Just tell her to get a loose edge going near the floor, and put the kid down to play right in front of it--he/she will have a ball!! Cyn (SIL) told me that she wished she could have had Clayton work on the basement walls as well (red velvet w/silver flocking), but the paper was on the top half, paneling on the bottom below the chair rail.
Clayton did have fun when he saw my brother and SIL's brother putting up a wall in the garage to add a weight room. He watched them mark up the cutting places of the boards and sheetrock in pencil, and thought that meant he could do the same on other, more finished walls in the house. Took a while to disabuse him of that notion.
Thanks Allyson! I didn't think about looking under "Warnings" in Crime.
7 frightening foods for the fearless eater
With a picture of a woman selling grilled spiders. Big-ass, grilled spiders.
Re: sea cucumbers:
One major issue, as the Oxford Companion to Food dryly notes: “It is distinctly phallic in appearance, a feature which is underline by its habit of ejecting sticky threads ... when squeezed.”
The Ortolan (a small songbird):
Once captured, the ortolan would traditionally be left in a dark box, where the lack of light would prompt it to gorge itself. When plumped up to three or four times its normal size, the bird would be drowned in a snifter of armagnac, then quickly roasted for six or eight minutes and served hot.

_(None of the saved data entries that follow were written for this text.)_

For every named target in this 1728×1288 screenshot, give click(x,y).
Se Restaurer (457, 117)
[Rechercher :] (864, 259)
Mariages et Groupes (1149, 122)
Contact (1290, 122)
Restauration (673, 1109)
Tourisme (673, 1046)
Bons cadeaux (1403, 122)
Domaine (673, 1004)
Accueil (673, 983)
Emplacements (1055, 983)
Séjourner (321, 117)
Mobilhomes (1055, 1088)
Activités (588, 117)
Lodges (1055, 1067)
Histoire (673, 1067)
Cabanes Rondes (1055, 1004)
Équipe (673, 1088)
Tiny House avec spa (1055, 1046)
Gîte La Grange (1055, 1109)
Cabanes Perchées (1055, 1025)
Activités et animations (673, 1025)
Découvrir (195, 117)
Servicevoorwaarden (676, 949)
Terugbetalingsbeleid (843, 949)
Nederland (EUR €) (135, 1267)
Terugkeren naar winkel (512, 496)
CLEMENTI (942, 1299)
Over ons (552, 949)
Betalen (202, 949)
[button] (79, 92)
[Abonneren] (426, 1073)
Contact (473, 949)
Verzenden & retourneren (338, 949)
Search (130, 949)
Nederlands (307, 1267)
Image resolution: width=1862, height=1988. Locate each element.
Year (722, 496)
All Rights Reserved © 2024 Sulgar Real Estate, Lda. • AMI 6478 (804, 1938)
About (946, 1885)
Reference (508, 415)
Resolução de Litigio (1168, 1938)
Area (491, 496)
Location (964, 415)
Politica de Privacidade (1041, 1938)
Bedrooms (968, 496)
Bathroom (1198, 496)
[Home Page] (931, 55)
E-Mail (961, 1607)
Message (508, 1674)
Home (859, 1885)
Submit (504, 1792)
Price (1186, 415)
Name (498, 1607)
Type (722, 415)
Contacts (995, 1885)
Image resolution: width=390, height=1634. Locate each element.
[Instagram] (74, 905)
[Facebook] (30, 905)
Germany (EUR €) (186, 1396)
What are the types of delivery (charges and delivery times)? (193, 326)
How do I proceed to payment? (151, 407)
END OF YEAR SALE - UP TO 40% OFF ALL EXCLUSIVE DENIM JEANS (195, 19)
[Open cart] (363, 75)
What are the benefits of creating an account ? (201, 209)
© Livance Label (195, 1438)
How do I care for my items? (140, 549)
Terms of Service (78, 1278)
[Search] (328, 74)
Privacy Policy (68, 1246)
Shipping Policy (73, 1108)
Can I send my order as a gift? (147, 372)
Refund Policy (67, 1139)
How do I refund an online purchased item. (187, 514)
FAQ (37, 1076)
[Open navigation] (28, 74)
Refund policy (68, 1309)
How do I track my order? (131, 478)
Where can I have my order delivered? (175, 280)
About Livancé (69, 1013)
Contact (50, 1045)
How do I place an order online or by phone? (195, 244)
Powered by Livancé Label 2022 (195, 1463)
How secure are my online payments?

It's the brandy part that usually raises eyebrows; in an era of bolt guns and humane slaughter, drowning your food seems a tad gratuitious. The only obvious corollary is drunken prawns, found on some Singaporean and Indonesian menus, drowned in rice wine. Drowning a rare songbird somehow seems more sadistic than dunking a shrimp in booze.
The traditional means of eating the ortolan is whole — bones, innards and all, except the head or beak, which is bitten off — with the diner's head covered by a napkin.
The upfront explanation of the ritual? This impromptu headgear allows the diner to inhale all the roast bird's earthy, rich aroma.
Huh. That article is the perfect way to temporarily eliminate your appetite.
Still more appetite-ruining goodness:
Many Icelandic delicacies sound bizarre to the American palate, like puffin and svie (singed, boiled sheep's head). But none have more of a reputation than hákarl [HOW-kurl]: quite literally shark meat that traditionally was allowed to rot in the ground. It's typically prepared by burying a washed, gutted side of shark in gravel for six to eight weeks — or more likely nowadays, by soaking it in large plastic vats filled with brine — then allowing it to cure in the open air for another two months. One original purpose of this Viking-era process was to purge urine from sharks' blood and skin. (Sharks have no urinary tract and must secrete urine through their skin.)
After curing, the resulting slab of fish, which has an aroma often described as ammoniac, is covered with a thick brown crust. The crust is cut off and the white flesh inside eaten.
Why is the diner's head covered by a napkin?
You want someone to see you eating that?
I can't remember having had a problem smelling my dinner before. My nose, see, is right above my mouth.
Now, if I were eating that bird, I might put a napkin over the dinner, and I was really looking to be told it was a typo.
I might put a napkin over the dinner, and I was really looking to be told it was a typo.
That was my first thought. Like, you'd cover up the bird before biting its head off.